▶ [WORK REQUIRED]: Go to the line containing "Custom Projects (41, 554)" in the listing below and retype it and every later line exactly, down to the last.

▶ [RECORDS FOR THE TASK]:
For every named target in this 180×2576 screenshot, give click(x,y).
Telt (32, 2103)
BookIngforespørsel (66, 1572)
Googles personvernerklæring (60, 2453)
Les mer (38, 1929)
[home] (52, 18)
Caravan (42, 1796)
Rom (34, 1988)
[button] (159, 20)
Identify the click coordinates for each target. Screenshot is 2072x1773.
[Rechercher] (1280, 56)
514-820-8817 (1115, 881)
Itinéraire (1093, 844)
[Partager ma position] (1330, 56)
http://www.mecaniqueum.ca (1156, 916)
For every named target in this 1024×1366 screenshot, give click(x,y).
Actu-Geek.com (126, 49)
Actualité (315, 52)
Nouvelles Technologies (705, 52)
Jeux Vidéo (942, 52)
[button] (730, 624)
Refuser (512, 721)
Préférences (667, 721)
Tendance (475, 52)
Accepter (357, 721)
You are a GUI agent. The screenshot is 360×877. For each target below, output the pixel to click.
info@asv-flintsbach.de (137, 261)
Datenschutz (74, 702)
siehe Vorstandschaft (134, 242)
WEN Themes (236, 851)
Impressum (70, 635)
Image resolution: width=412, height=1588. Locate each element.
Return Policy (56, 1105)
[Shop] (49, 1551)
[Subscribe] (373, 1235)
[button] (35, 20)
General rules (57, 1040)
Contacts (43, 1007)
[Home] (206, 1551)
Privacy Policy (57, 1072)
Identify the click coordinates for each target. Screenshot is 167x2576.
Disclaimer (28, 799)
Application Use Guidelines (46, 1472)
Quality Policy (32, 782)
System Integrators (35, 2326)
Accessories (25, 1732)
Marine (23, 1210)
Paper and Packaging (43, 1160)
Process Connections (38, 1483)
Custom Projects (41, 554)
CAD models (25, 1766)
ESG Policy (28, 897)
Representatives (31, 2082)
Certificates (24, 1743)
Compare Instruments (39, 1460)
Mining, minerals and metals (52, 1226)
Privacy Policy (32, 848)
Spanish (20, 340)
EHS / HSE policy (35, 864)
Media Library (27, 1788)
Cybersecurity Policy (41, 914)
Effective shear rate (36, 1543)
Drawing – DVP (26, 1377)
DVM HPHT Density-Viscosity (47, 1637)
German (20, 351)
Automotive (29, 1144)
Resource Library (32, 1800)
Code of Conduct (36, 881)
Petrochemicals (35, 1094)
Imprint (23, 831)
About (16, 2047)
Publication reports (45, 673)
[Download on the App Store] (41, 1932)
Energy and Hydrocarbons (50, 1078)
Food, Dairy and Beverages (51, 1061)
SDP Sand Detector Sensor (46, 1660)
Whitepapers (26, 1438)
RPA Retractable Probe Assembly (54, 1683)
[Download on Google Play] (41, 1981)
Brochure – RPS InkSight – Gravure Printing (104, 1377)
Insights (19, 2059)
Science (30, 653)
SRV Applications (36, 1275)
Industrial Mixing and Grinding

▶ [SOLUTION TO THE PROBLEM]:
Custom Projects (41, 554)
CAD models (25, 1766)
ESG Policy (28, 897)
Representatives (31, 2082)
Certificates (24, 1743)
Compare Instruments (39, 1460)
Mining, minerals and metals (52, 1226)
Privacy Policy (32, 848)
Spanish (20, 340)
EHS / HSE policy (35, 864)
Media Library (27, 1788)
Cybersecurity Policy (41, 914)
Effective shear rate (36, 1543)
Drawing – DVP (26, 1377)
DVM HPHT Density-Viscosity (47, 1637)
German (20, 351)
Automotive (29, 1144)
Resource Library (32, 1800)
Code of Conduct (36, 881)
Petrochemicals (35, 1094)
Imprint (23, 831)
About (16, 2047)
Publication reports (45, 673)
[Download on the App Store] (41, 1932)
Energy and Hydrocarbons (50, 1078)
Food, Dairy and Beverages (51, 1061)
SDP Sand Detector Sensor (46, 1660)
Whitepapers (26, 1438)
RPA Retractable Probe Assembly (54, 1683)
[Download on Google Play] (41, 1981)
Brochure – RPS InkSight – Gravure Printing (104, 1377)
Insights (19, 2059)
Science (30, 653)
SRV Applications (36, 1275)
Industrial Mixing and Grinding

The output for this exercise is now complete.